Movie director Lawrence Kan Kwan-chun vows to be the voice of the voiceless with his latest production In Broad Daylight.

“We movie producers, like journalists, may not have the power to change the world. But we can at least arouse public awareness with our works so that more and more people are aware of social issues featured in the film,” Kan says.

Based on true events, the movie is about an investigative journalist who reveals the dark side of a residential care home for the elderly and the mentally disabled.

Speaking at a sharing session hosted by Varsity, the director says that the reason why he and two script writers produced the film is their care for social justice. 

“In Broad Daylight”’s director Kan Kwan-chun Lawrence (middle) and the two scriptwriters Li Cheuk-fung (left), Tong Chui-ping (right) had a sharing session hosted by Varsity, The Chinese University of Hong Kong, on November 30, 2023

Kan thanks the journalists who exposed the abuses in care homes on the residents from 2014 to 2016. 

“We only made a movie. Journalists did all the hard work: conducting investigation of abuses in care homes and made great effort to report the truth. We want to remind the public of what happened in Hong Kong, and that is still happening everyday,” the 36-year-old says. 

In May 2015, local newspaper Ming Pao Daily ran a front page story disclosing that residents of Tai Po Cambridge Nursing Home were left naked or half-dressed on a roof for up to half an hour before they were taken to shower by care workers. 

The Social Welfare Department refused to renew the care home’s licence on May 29, 2015. 

In August 2016, another care home, Home of Treasure was found to have tied up some of their residents for a long period. 

Snack food, siu mai (a traditional Chinese dumpling deemed poorly nutrient), with rice and vegetables were also said to be the residents’ regular meals. 

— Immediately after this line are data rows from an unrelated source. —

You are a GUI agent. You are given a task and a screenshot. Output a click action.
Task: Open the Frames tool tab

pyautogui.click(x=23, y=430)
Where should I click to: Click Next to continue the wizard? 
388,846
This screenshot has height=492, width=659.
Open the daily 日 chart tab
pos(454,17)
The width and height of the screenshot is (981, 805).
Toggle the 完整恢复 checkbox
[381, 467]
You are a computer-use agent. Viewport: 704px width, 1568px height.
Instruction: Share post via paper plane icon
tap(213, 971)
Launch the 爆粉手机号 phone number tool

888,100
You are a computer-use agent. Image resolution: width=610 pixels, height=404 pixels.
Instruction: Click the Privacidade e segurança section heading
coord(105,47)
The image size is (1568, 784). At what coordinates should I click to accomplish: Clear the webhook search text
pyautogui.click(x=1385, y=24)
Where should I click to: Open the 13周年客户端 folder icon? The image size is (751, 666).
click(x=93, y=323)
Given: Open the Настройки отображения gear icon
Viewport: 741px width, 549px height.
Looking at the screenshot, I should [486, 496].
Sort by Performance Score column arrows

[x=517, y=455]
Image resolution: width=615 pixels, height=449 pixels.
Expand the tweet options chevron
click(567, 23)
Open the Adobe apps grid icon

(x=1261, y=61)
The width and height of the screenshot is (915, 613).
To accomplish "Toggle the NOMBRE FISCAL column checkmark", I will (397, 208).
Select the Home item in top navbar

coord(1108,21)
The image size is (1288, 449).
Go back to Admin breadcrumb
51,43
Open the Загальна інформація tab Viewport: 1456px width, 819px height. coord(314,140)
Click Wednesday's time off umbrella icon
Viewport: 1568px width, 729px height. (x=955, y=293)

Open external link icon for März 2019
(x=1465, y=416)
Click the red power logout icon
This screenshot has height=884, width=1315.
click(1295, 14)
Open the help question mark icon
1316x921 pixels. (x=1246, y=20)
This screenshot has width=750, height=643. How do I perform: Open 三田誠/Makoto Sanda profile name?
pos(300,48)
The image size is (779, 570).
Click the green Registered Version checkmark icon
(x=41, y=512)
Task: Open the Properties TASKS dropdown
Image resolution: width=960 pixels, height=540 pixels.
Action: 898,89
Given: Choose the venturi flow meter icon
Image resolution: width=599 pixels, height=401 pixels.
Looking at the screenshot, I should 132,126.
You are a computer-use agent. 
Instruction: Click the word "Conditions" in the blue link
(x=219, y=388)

Also in 2016, the Bridge of Rehabilitation care home was reported to have six cases of unreported deaths in eight months, including the death of a 14-year-old child with autism spectrum disorder, and the deceased was suspected to suffer from abuse. 

Separately, the former director of the care home was charged with assaulting a woman with moderate intellectual disability in 2014. 

But the Department of Justice withdrew the prosecution because the alleged victim was unsuitable for testimony due to her mental illness after an evaluation by doctors. 

“I owe my thanks to the journalists and all the people working on the frontline such as social workers and district councillors. They are the source of my courage when making this movie,” Kan says.

Kan shares that he wants to have more footage about journalists conducting investigations. “But journalists just keep making phone calls and typing on computers when they work most of the time. So there is not much to shoot,” he says.

Kan says that he dramatised the true events a bit in his movie to keep the audience’s attention. 

A promotional banner of “In Broad Daylight”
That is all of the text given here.